Risk was silently amplified through each wave of transmission. This chain of capital and bonds, with its positive and negative flows, resembled a line of dominoes—from homebuyers with poor credit and unstable income, to subprime mortgage companies, investment banks, hedge funds, insurers, and banks... All of Wall Street joined in this reckless game, awaiting catastrophic consequences.

 

Why Did the Subprime Crisis Occur?

 

The timeline traces back to 2001. Following the dot-com bubble burst and the 9/11 attacks, the U.S. economy fell into recession. To stimulate the sluggish market, the government implemented loose monetary policies, and the Federal Reserve responded swiftly with consecutive interest rate cuts.
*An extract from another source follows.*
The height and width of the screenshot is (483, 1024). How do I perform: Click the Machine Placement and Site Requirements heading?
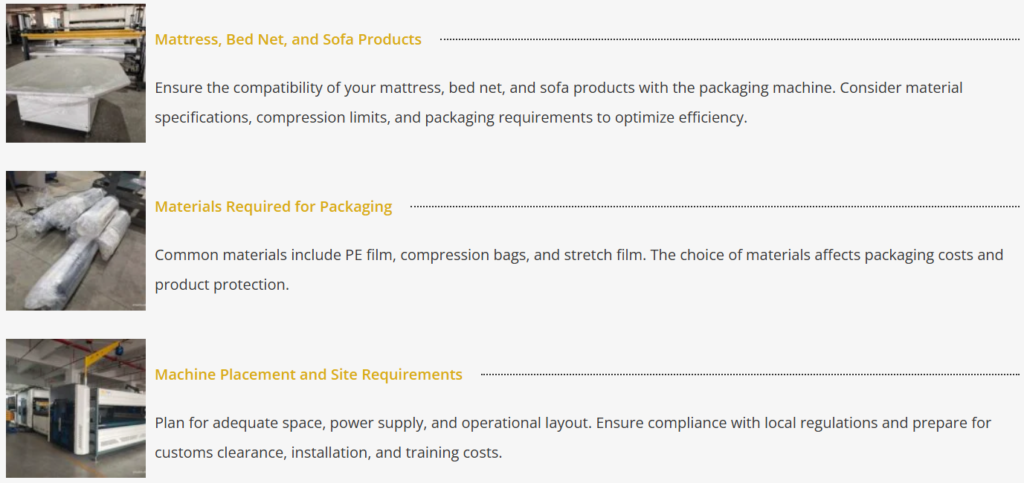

By January 2003, rates had dropped to a 30-year low of 1%, remaining there until mid-2004. In this ultra-low interest rate environment, borrowing became exceptionally easy, creating an illusion of prosperity in the U.S. housing market as home prices soared.

 

Correspondingly, various mortgage businesses flourished. However, while low rates sustained economic growth, they also led to twin fiscal and trade deficits, a weakening dollar, rising inflationary pressures, and asset bubbles from excessive liquidity. Compelled to act, the Fed reversed course, tightening monetary policy through aggressive rate hikes that reduced market liquidity.

 

From June 2004 to June 2006, the Fed raised rates 17 times, increasing the federal funds rate from 1% to 5.25%. Ultimately, rising rates burst the U.S. housing bubble. Borrowers began defaulting, home prices fell, assets became illiquid, banks sold foreclosed properties at losses, and widespread bank failures followed. Wall Street institutions collapsed like dominoes, with the top five U.S. investment banks severely impacted, further destabilizing the entire market.